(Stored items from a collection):
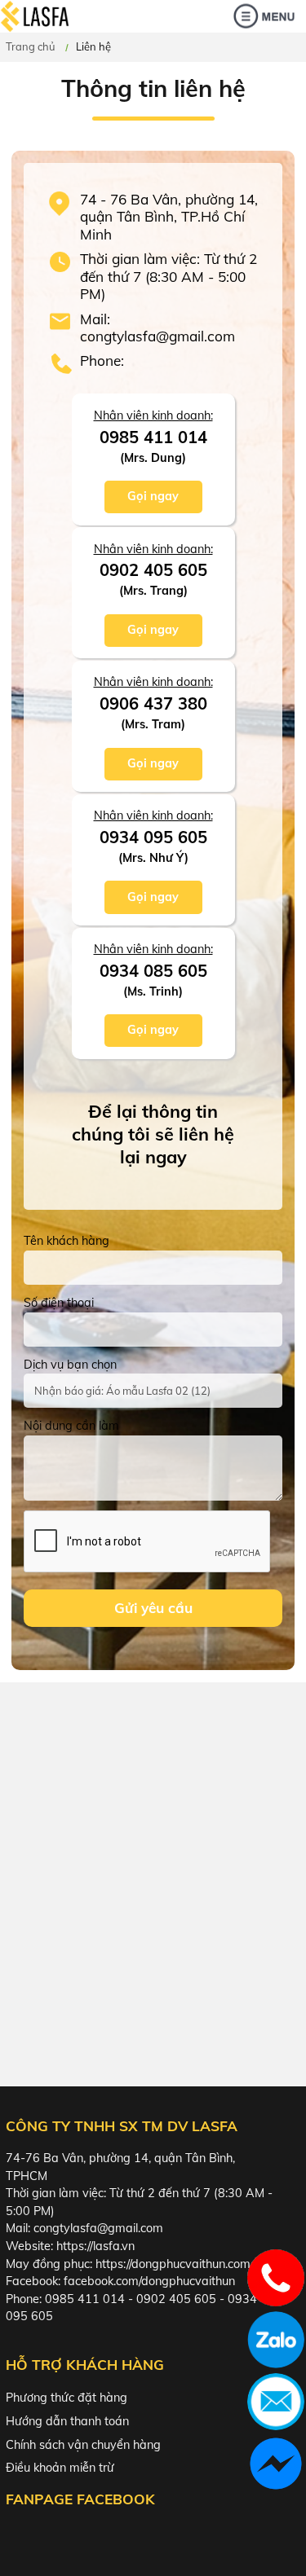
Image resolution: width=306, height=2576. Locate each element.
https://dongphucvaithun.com (173, 2264)
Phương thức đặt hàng (66, 2397)
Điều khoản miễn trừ (60, 2467)
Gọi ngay (153, 496)
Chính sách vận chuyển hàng (83, 2445)
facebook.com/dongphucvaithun (149, 2281)
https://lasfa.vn (95, 2246)
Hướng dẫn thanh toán (67, 2421)
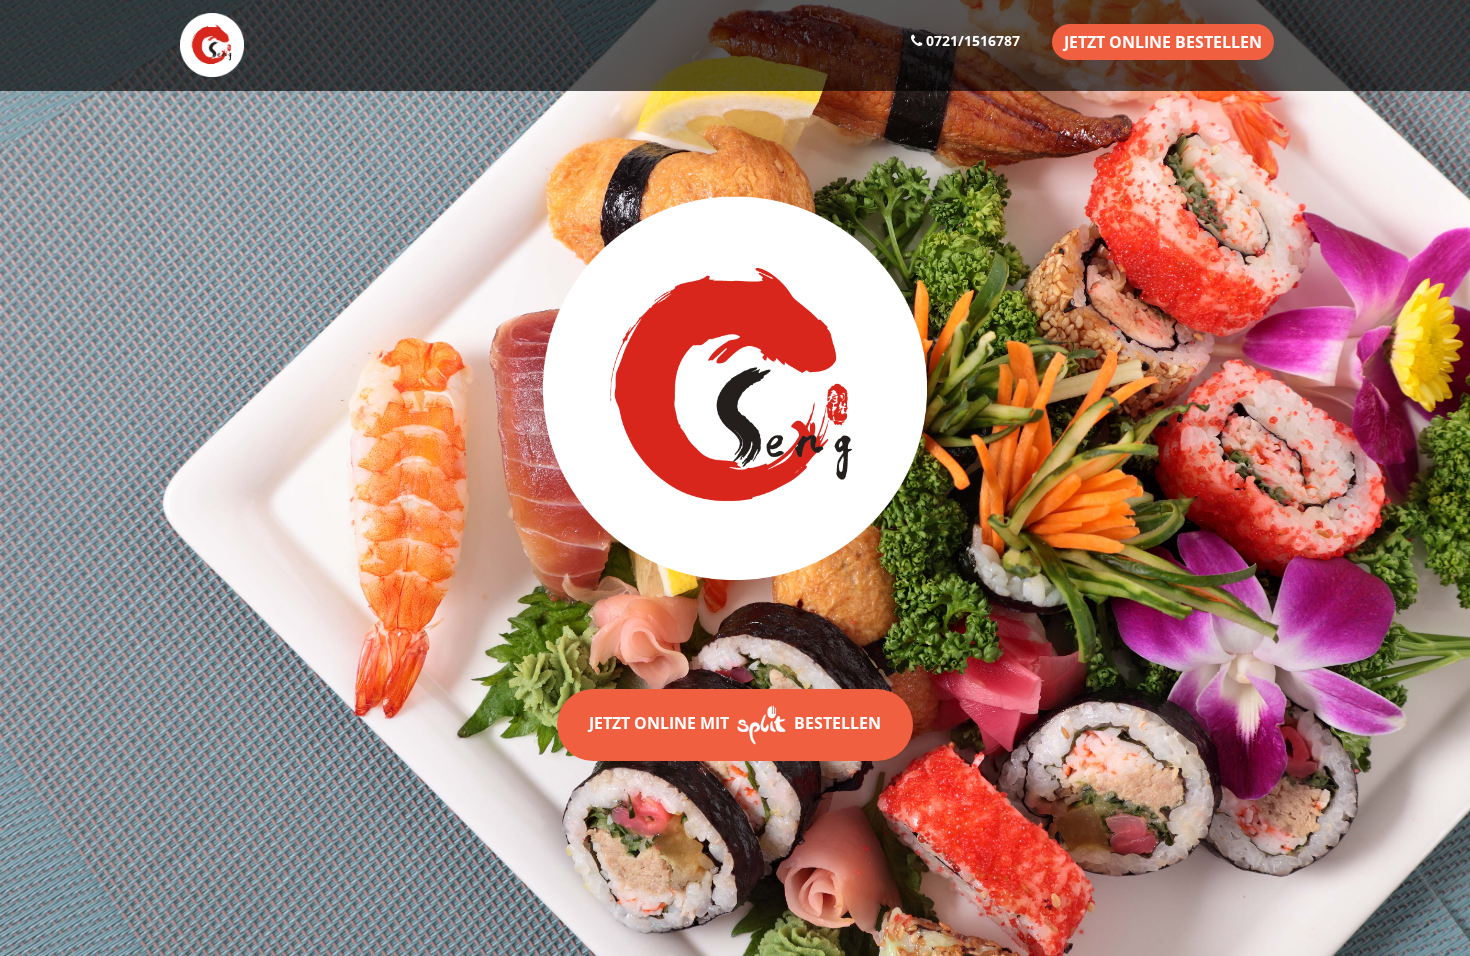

(Work to complete): Write only the number of lines in the records that contain the string "hàng".

(Response): 2